Would you output the whole listing below, exactly as it reads?
(Exercise material begins)
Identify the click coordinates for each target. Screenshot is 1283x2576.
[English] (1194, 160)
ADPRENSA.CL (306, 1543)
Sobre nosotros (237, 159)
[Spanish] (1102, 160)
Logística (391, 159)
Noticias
(Exercise material ends)
• Solution:
Identify the click coordinates for each target. Screenshot is 1283x2576.
[English] (1194, 160)
ADPRENSA.CL (306, 1543)
Sobre nosotros (237, 159)
[Spanish] (1102, 160)
Logística (391, 159)
Noticias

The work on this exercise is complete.